EXERCISE REQUIREMENTS
Take the line that contains "Open the downloads arrow icon" and each one after it through the last line below, and retype them exactly. Leave out the pictures.

EXTRACTED RECORDS
********************

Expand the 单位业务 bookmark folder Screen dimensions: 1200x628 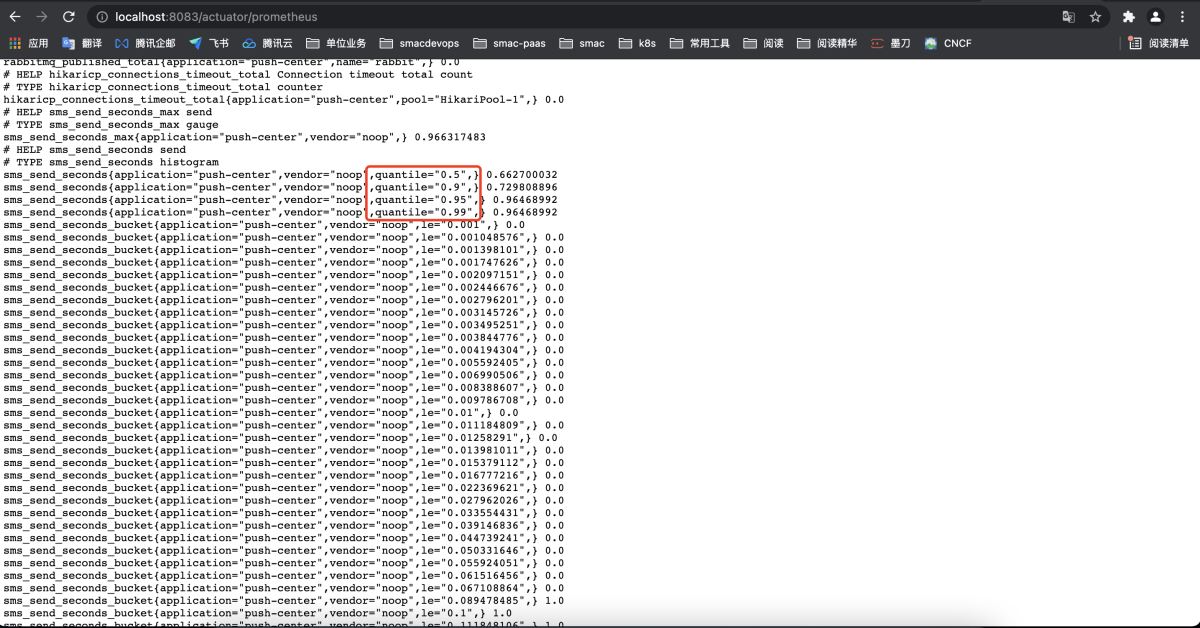pos(336,43)
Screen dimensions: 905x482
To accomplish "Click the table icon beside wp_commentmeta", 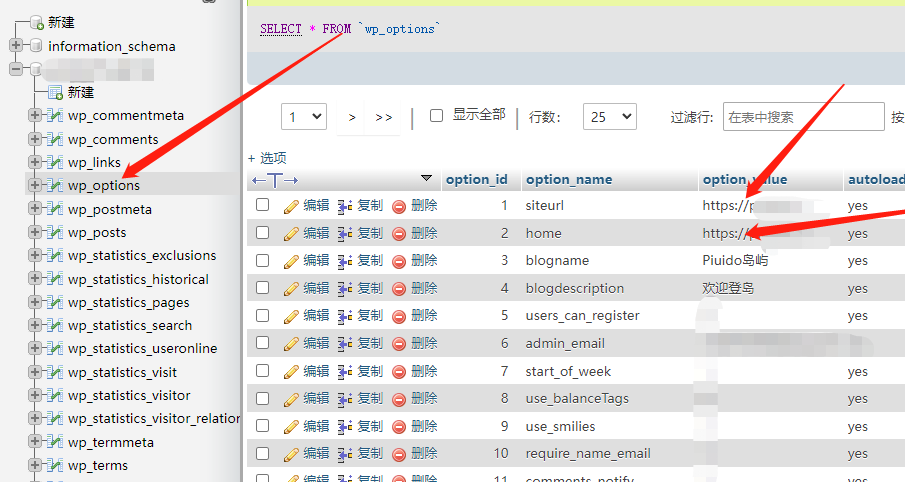I will (55, 116).
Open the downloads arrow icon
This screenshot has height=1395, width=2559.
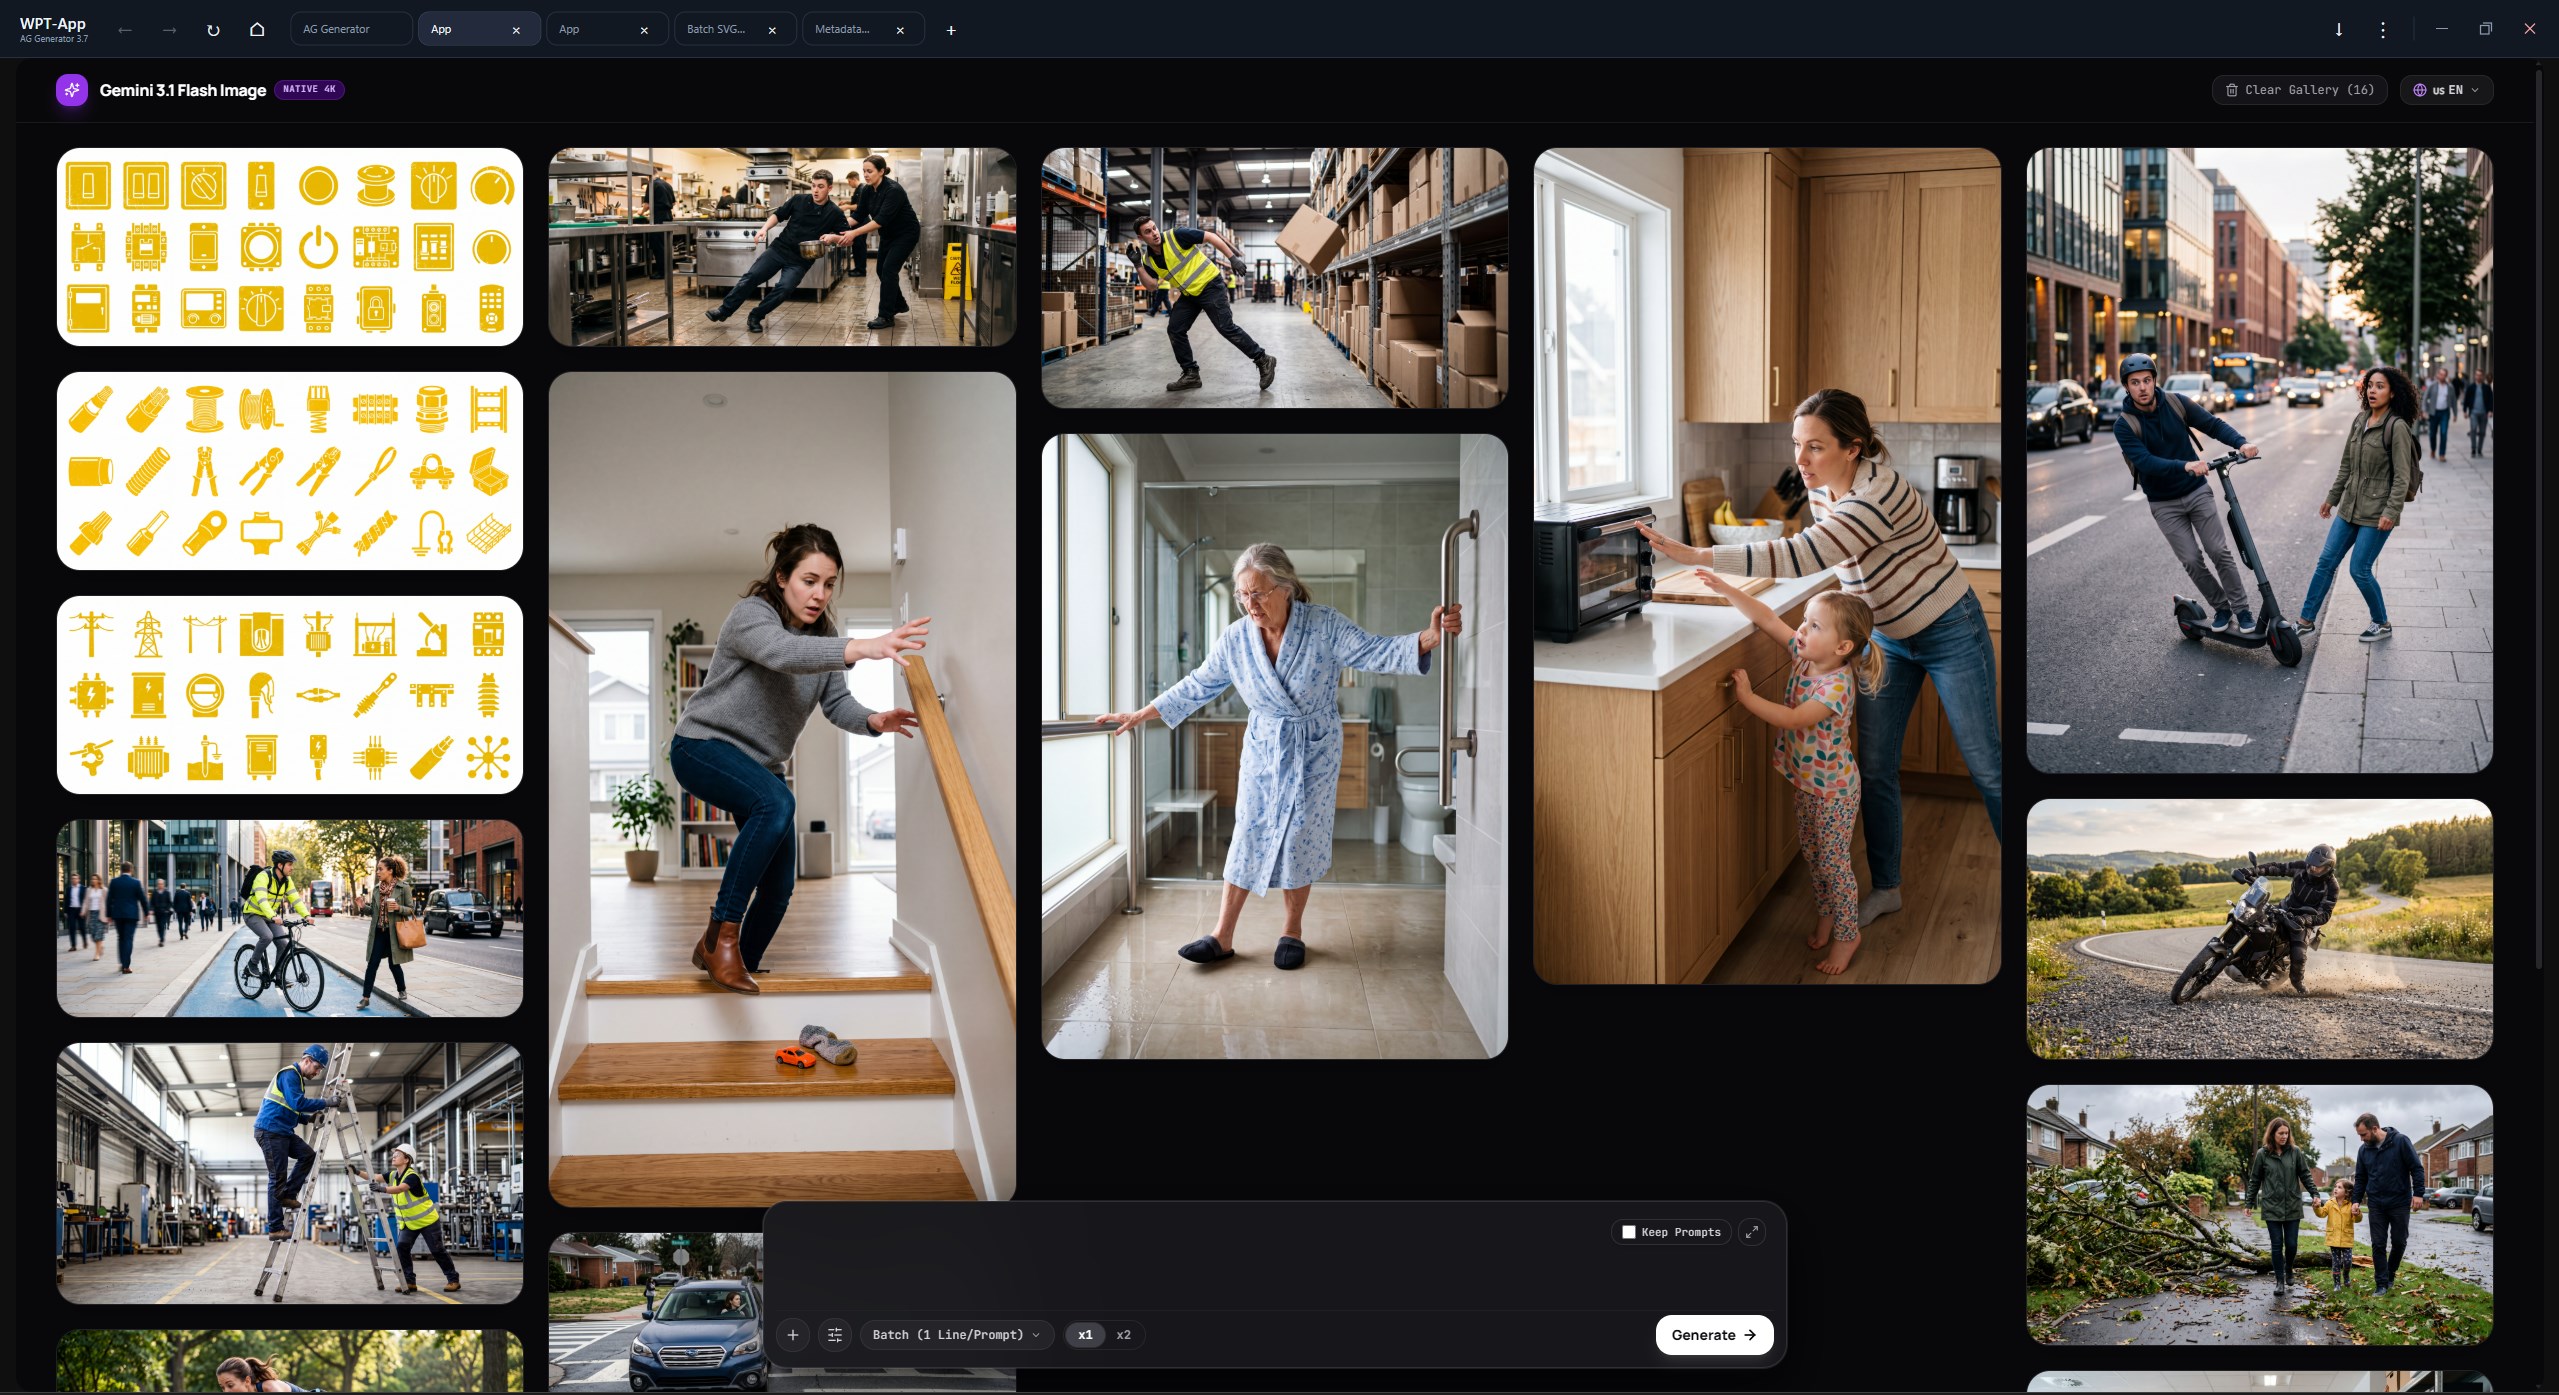tap(2339, 30)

********************

EXERCISE ANSWER
Open the downloads arrow icon
This screenshot has height=1395, width=2559.
tap(2339, 30)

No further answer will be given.